Developer: Java
Taking JPA for a Test Drive
by Samudra Gupta
A case study in the use and deployment of the Java Persistence API (JPA)
Published November 2006
The
Summer 2006 release of the EJB 3.0 specification delivers a much
simplified but more powerful EJB framework that demonstrates a marked
preference for annotations over traditional EJB 2.x deployment
descriptors. Annotations, introduced in J2SE 5.0, are modifiers that
can be used in classes, fields, methods, parameters, local variables,
constructors, enumerations, and packages. Annotation use is highlighted
in a myriad of new EJB 3.0 features such as Plain Old Java Object-based
EJB classes, dependency injection of EJB manager classes, the
introduction of interceptors or methods that can intercept other
business method invocations, and a greatly enhanced Java Persistence
API (JPA).
To illustrate the concepts of JPA,
let's walk through a real-life example. Recently, my office had to
implement a tax registration system. Like most systems, it had its own
complexities and challenges. Because its particular challenge concerned
data access and object-relational mapping (ORM), we decided to
test-drive the new JPA while implementing the system.
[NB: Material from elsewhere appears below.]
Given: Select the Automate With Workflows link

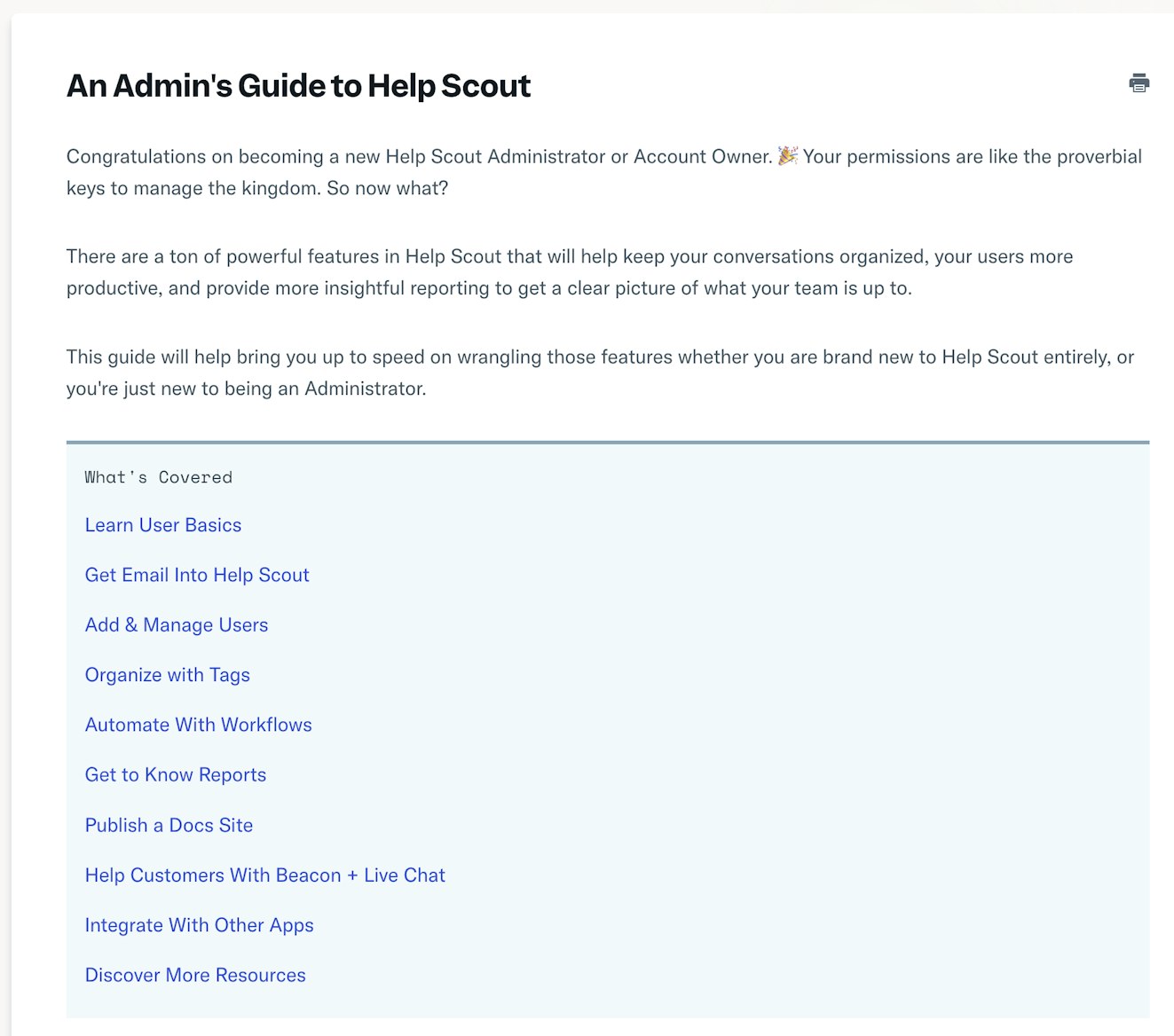Looking at the screenshot, I should [199, 725].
We faced several challenges during the project:
- Relationships exist among entities use in the application.
- The application supports complex searches across relational data.
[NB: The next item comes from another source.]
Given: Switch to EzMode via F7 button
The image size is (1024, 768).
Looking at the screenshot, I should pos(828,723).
- The application must ensure data integrity.
- The application validates data before persisting it.
- Bulk operations are required.
The Data Model
First
let's review a reduced version of our relation data model, which will
be sufficient to explain the nuances of JPA. From a business
perspective, a main applicant submits a tax registration application.
The applicant may have zero or more partners. Applicant and Partner
must specify two addresses viz. registered address and the trading
address. The main applicant also must declare and describe any
penalties he's received in past.
Defining Entities. We defined the following entities by mapping them to individual tables:
Entity |
Tabled Mapped To |
Registration |
REGISTRATION |
Party |
PARTY |
Address |
ADDRESS |
Penalty |
PENALTY |
CaseOfficer |
CASE_OFFICER |
Table 1. Entity-table mappings
Identifying the entities to map the database tables and columns
was easy. Here's a simplified example of the Registration entity. (I'll
introduce additional mappings and configurations for this entity later.)
@Entity
@Table(name="REGISTRATION")
public class Registration implements Serializable{
@Id
private int id;
@Column(name="REFERENCE_NUMBER")
private String referenceNumber;
..........
}
For us, the main benefit of using JPA entities
was that we felt as if we were coding routine Java classes: The
complicated lifecycle methods were gone. We could use annotations to
assign persistence features to the entities. We found that we didn't
need another extra layer of Data Transfer Objects (DTO) and that we
could re-use the entities to move between layers. Suddenly, data became
more mobile.
Supporting Polymorphism.
Looking at our data model, we noted that we used the PARTY table to
store both Applicant and Partner records. These records shared some
common attributes but also had individual attributes.
We
wanted to model this model in an inheritance hierarchy. With EJB 2.x,
we could use only one Party entity bean and then create Applicant or
Partner objects based on the party type by implementing the logic
within the code. JPA, on the other hand, let us specify the inheritance
hierarchy at the entity level.
We decided to model the inheritance hierarchy with an abstract Party entity and two concrete entities, Partner and Applicant:
@Entity
@Table(name="PARTY_DATA")
@Inheritance(strategy= InheritanceType.SINGLE_TABLE)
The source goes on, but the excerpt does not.